# Cold Cuts Ideas



## jennerose (May 21, 2007)

Home made Cold cuts can be made easily by minced meats of chicken,lamb,beef,fish can be used to make roll,pates,galentines,ballontines and so.This is the one of the easy way to make cold cuts in home.Normally we dont have set recipe.

Ingrdients:Chicken Roll

Chicken minced-1kg
Egg-4nos
Worcester sauce-5ml
Tobasco sauce-3ml
Salt-to taste
White pepper-5gms
Gelatine-2gms
green olives-10nos
Black olives-10nos
Olive oil-10ml
Cling wrap
Silver foil

Direction:

Take the chicken mince and mince it again in the mincer.If this is not minced this will not get the correct shape.Add the whole egg,
Worcester sauce,Tobasco sauce,Salt,White pepper,Gelatine,green and black olives.Mix all together.Take from the mincer and pour it in a vessel.Mix it gently.Now take the cling wrap as required spread it on the table.Wash it wtth little olive oil and place the meat in the cling wrap and roll it tightly.Then wrap it with silver foil.Cook it either by steaming or roasting.till the meat cook(30-45mins).After meat is cooked remove it from the fire and cool it
Any condiments can be used to stuff cold cuts,such as cashewnuts,pista.
Sauces can also can be served with cold cuts
Fruit Sauce can be made with raspberry,orange and so on.

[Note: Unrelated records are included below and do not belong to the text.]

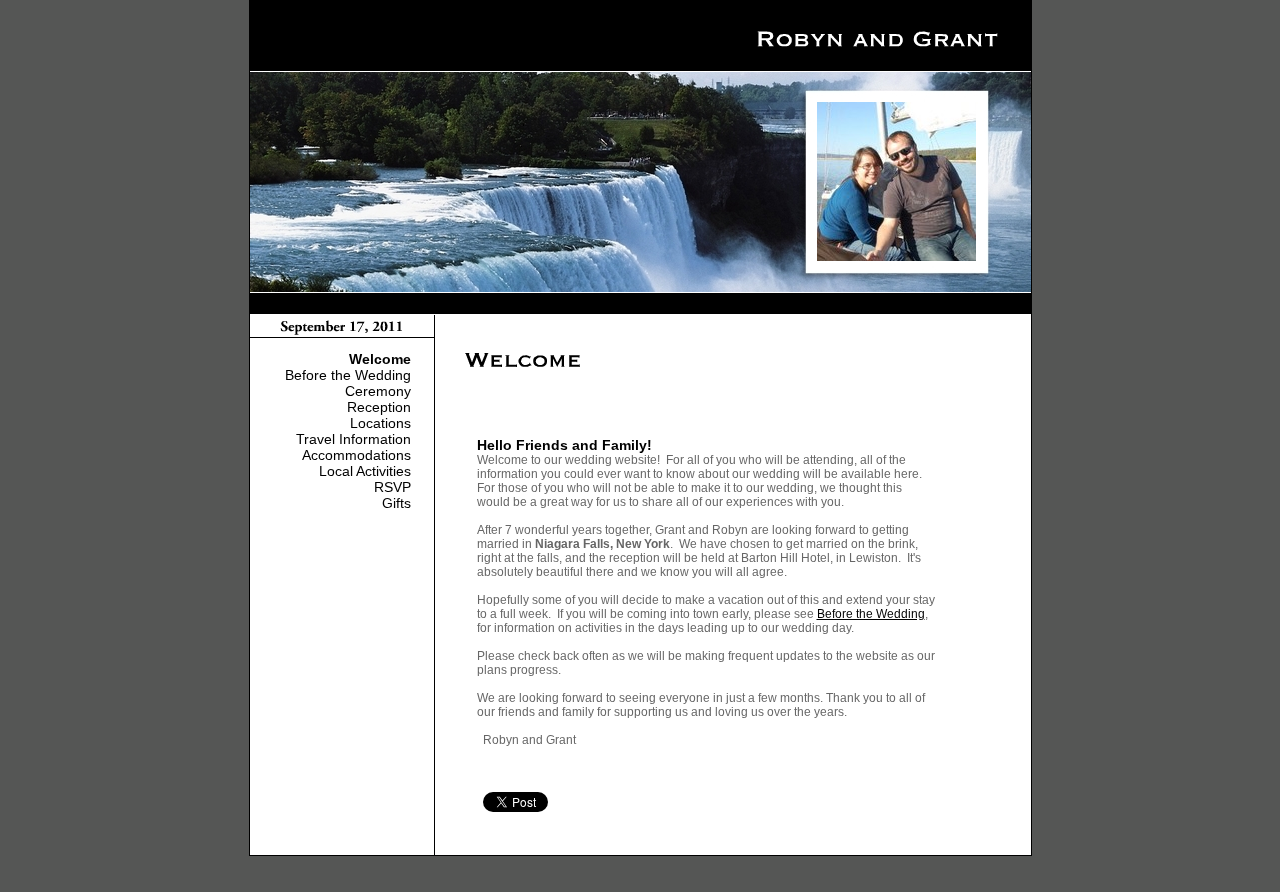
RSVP (392, 487)
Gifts (396, 503)
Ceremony (378, 391)
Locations (380, 423)
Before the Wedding (348, 375)
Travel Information (353, 439)
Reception (379, 407)
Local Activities (365, 471)
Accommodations (356, 455)
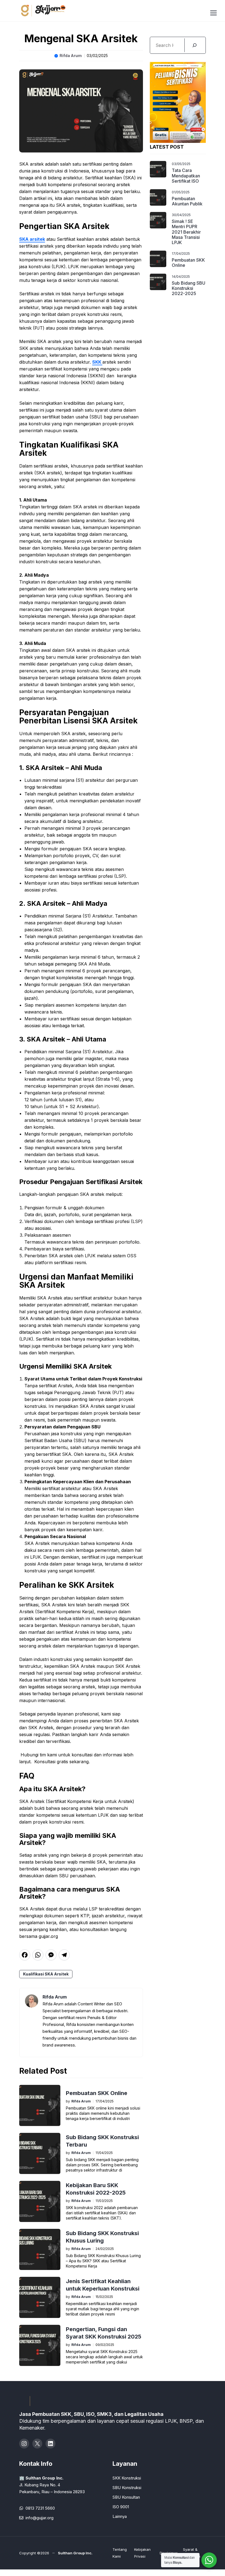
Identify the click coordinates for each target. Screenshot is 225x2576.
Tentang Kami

Nowadays cold cuts are very rarely made.They are readymade available in super market.So you can purchase them and slice it ,to eat,This can be used to make sandwiches,hot dogs.Cold cuts can be served any time during meal.Ready made cold cuts are high in fat and sodium.Some are chicken salami,chicken spicy roll,sliced ham,bacon,smoked salami and so.


----------



## Andy M. (May 21, 2007)

Jennerose:

What type of mincer do you use?


----------



## Caine (May 21, 2007)

Doberman?    

..............


----------



## CharlieD (May 21, 2007)

What is "cling wrap"?


----------



## GB (May 21, 2007)

Charlie, it is Saran Wrap or Plastic Wrap.


----------



## StirBlue (May 21, 2007)

CharlieD said:
			
		

> What is "cling wrap"?


 
Rolled Plastic Wrap. (Saran Wrap)

jennerose: Got any recipes for bologna? 

I could also use some new ideas for egg fillings.


----------



## CharlieD (May 21, 2007)

Yeah, here i was hoping it would be a real stuff, like the one that is used in the factories, to make cold cuts and salamies. 

Does anybody know where to find some?


----------



## StirBlue (May 21, 2007)

CharlieD:  Are you wanting to make some head cheese type meat?


----------



## Caine (May 21, 2007)

Oh, you said MINCER? I thought you said PINCER!

Idea for baloney?  Follow Tim McGraw's advice "A fried baloney sandwich, with mayo and tomato_..." Remember When _


----------



## CharlieD (May 21, 2007)

Not sure, what it's called, Blue.


----------